Database Notes-(Chapter 7) Database Design and ER Model

1. Overview of the design process

Data requirements analysis: Database designers need to communicate in depth with experts and users in the application field to generate user requirements specifications.

Conceptual design: define the entities represented in the database, the attributes of the entities, the connections between the entities, and the constraints on the entities and the contact set. The conceptual design phase leads to the construction of an ER diagram (entity-connection diagram), which provides a graphical representation of the pattern.

Functional requirements specification: The perfect conceptual model also needs to indicate the functional requirements of the enterprise. In the specification of functional requirements, the user describes that various operations (or things) will be performed on the data. Examples of operations include modifying or updating data, searching and retrieving specific data, and deleting data. Designers can check the designed patterns to ensure that they meet the functional requirements.

Logic design stage: The conceptual model defined by the entity-connection model is mapped to the relational model.

Physical design stage: Specify the physical characteristics of the database, including the choice of file organization format and index structure, etc.

 

When designing a database schema, you must ensure that you avoid two major flaws: redundancy and incompleteness.

2. Entity-connection model (ER model)

2.1 Entity set

A collection of entities with the same type (or attribute).

2.2 Contact set

A collection of contacts of the same type.

2.3 Properties

Simple and compound attributes: Compound attributes can be divided into smaller parts (other attributes). For example, name can be designed as compound attributes including first_name, middle_initial, last_name. address, street, name compound attributes

Single-value and multi-value attributes: An attribute has only one value for a specific entity, that is, a single-value attribute. Multi-value attributes such as: each teacher can have 0, 1, or 2 phone numbers, and different teachers can have different numbers of phone numbers. {phone_number} Multi-valued attributes

Derived attributes: can be derived from other attributes. For example: instructor entity set has attributes age and date_of_birth, we can calculate age from date_of_birth. So age is a derived attribute. age

 

 

3. Constraints

3.1 Mapping cardinality

One-to-one: an entity in A can be associated with at most one entity in B.

One-to-many: An entity in A can be associated with any number (0 or more) of entities in B, while an entity in B is associated with at most one entity in A.

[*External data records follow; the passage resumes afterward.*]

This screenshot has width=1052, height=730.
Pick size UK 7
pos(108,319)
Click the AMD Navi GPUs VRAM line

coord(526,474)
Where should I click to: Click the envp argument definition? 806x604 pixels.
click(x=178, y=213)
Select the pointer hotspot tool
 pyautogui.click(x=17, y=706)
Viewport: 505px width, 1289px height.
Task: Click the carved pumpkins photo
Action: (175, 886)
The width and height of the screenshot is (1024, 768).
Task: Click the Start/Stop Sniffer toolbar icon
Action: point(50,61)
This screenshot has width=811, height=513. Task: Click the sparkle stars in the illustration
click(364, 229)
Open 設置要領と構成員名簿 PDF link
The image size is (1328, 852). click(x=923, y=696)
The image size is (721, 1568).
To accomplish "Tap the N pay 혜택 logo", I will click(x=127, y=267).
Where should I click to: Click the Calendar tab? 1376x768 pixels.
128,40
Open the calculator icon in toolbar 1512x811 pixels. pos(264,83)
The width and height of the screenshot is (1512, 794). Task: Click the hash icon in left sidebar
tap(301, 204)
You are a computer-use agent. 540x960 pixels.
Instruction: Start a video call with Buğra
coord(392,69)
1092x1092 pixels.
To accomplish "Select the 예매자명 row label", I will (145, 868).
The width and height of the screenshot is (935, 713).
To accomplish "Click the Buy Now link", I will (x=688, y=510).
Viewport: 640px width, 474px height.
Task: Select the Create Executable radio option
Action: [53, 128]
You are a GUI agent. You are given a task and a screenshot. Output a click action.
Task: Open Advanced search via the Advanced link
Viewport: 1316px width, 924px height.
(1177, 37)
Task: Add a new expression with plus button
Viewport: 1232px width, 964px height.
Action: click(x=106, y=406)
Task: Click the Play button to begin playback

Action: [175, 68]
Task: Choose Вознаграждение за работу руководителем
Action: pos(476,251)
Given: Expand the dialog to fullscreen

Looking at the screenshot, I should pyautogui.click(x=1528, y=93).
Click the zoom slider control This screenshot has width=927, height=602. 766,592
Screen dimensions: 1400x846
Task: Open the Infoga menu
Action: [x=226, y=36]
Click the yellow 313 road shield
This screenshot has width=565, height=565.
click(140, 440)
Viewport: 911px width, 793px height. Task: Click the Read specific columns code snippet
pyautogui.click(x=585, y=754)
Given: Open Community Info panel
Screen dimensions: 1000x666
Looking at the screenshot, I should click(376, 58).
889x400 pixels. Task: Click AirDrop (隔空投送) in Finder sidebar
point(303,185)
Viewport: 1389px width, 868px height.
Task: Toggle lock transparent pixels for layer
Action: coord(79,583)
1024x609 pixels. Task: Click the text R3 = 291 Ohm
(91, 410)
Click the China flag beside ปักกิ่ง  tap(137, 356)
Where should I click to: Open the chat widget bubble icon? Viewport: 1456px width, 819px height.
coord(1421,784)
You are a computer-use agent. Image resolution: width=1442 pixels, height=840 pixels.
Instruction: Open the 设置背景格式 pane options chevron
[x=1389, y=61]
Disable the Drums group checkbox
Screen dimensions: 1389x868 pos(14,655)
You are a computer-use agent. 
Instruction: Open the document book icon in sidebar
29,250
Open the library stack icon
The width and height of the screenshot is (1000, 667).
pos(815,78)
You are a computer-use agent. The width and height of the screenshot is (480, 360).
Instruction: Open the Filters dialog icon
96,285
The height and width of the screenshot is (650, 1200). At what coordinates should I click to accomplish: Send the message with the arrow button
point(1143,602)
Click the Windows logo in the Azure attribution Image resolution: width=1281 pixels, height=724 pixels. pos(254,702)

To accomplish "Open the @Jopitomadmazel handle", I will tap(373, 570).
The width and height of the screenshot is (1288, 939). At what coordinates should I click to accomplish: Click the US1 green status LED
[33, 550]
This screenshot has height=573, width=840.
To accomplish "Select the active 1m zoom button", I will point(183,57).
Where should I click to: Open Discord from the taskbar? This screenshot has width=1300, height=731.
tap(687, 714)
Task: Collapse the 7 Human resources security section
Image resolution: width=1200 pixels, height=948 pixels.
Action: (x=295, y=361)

Many-to-many: An entity in A can be associated with any number (0 or more) of entities in B, and an entity in B can also be associated with any number (0 or more) in A The entity is associated.

 

 

 

 

3.2 Participation constraints   

 In the above diagram (a), A's participation in the contact set is total participation , and B's participation in the contact set is partial participation . In the above figure (b), A and B are all involved in the contact set.

3.3 yards

The concepts of supercode, candidate code, and master code are the same as those defined in relational mode.

 

4. Entity-Contact Diagram

** Double line shows the entity's participation in the contact set, double line indicates all participation

** Double diamonds represent the iconic connection set connected to the weak entity set

 

4.1 Mapping cardinality

One to one:

 

 One-to-many: one teacher can guide multiple students

 

Many-to-many: section and time_slot many-to-many mapping, in which all sections participate.

 

 

 

Cardinality constraint: each student has at least one instructor and at most one instructor; each instructor can guide up to countless (multiple) students, at least 0.

 

4.2 Weak entity set and strong entity set

 

 

Weak entity set: An entity set that does not have enough attributes to form a master code. The section in the figure is the weak entity set. The discriminator is indicated by a dashed underline.

In contrast, the entity set with the main code is a strong entity set. For example: course.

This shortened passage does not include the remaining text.